| Reading passage |
↓↓↓
Lau et al (2005) found cross-cultural differences in the performance of the PWI between an Australian and a Hong Kong Chinese population and suggested that cultural response bias would be a plausible explanation for the differences [61]. Our results in SCI showed DIF for 4 of the PWI items across the 6 countries, and Australia was among the countries which showed strongest deviation from the other five (beside Canada). However, by merging the scores of those items which had DIF, the deviations proved to be balanced out. Thus, at the level of the summary score, cross-country comparability may be possible.

Schmidt et al (2006) examined DIF for the Eurohis-QoL-8 instrument, which is a selection of 8 items out of the WHOQOL-BREF and which includes the 5 items used in this study [67]. They found acceptable cross-cultural properties in their instrument which is in line with the findings here for the reduced 5-item version. Again, the minor deviation in the first DIF analyses could be alleviated by merging the two items "health" and "quality of life" to establish cross-country comparability of the summary score.
↑↑↑
| Instructions |
[1] Translate this sentence from the passage on cross-cultural item bias into Spanish: "Thus, at the level of the summary score, cross-country comparability may be possible."
[2] Write out everything in the passage on cross-cultural item bias from "Schmidt et al" down to "the summary score.", swapping "instrument" for "questionnaire" throughout.

| Data segment |
↓↓↓
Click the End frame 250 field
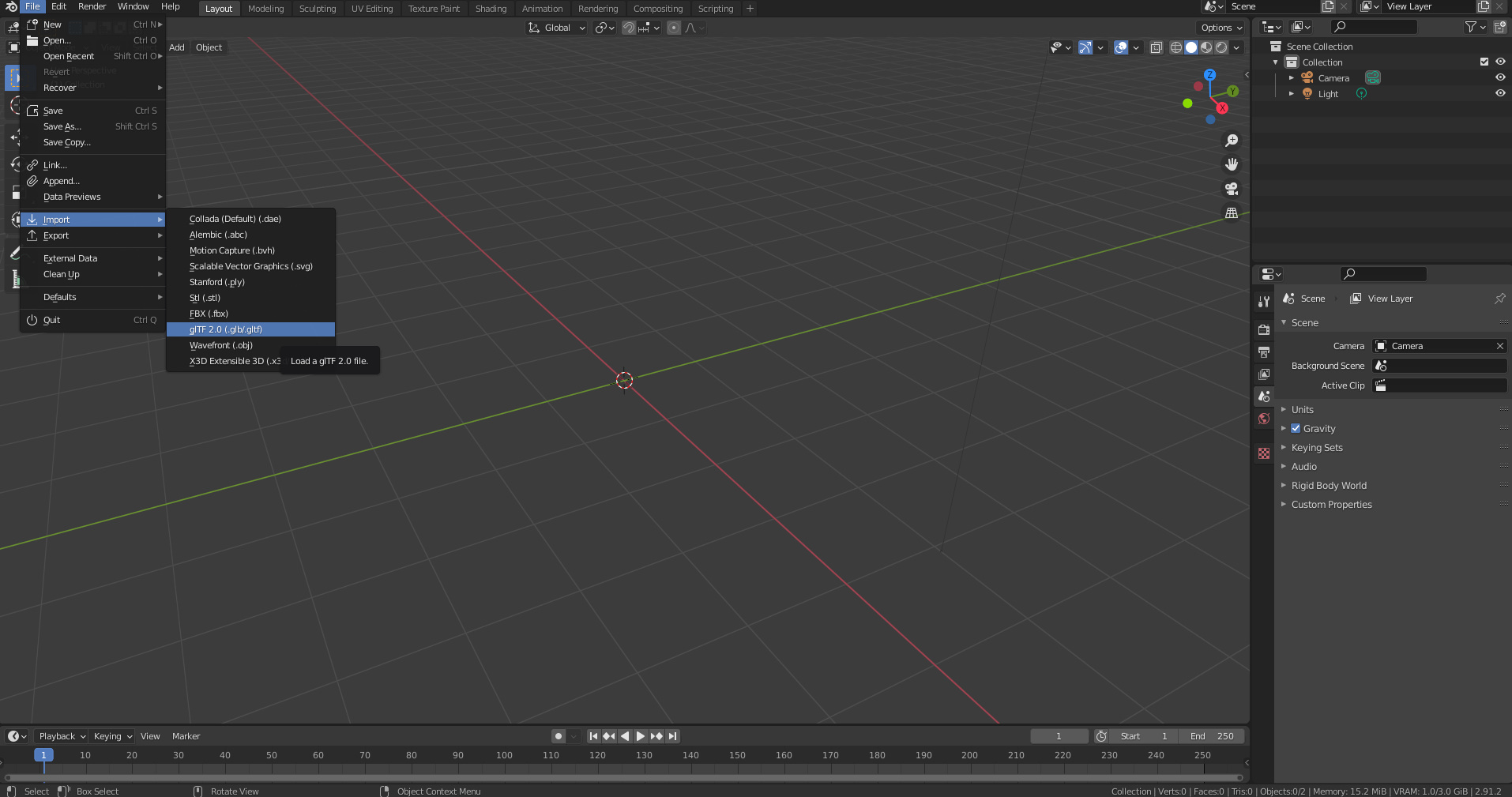Viewport: 1512px width, 797px height. 1211,736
↑↑↑
| Results for the exercise |
[1] Así, en el nivel de la puntuación resumen, la comparabilidad entre países puede ser posible.

[2]
Schmidt et al (2006) examined DIF for the Eurohis-QoL-8 questionnaire, which is a selection of 8 items out of the WHOQOL-BREF and which includes the 5 items used in this study [67]. They found acceptable cross-cultural properties in their questionnaire which is in line with the findings here for the reduced 5-item version. Again, the minor deviation in the first DIF analyses could be alleviated by merging the two items "health" and "quality of life" to establish cross-country comparability of the summary score.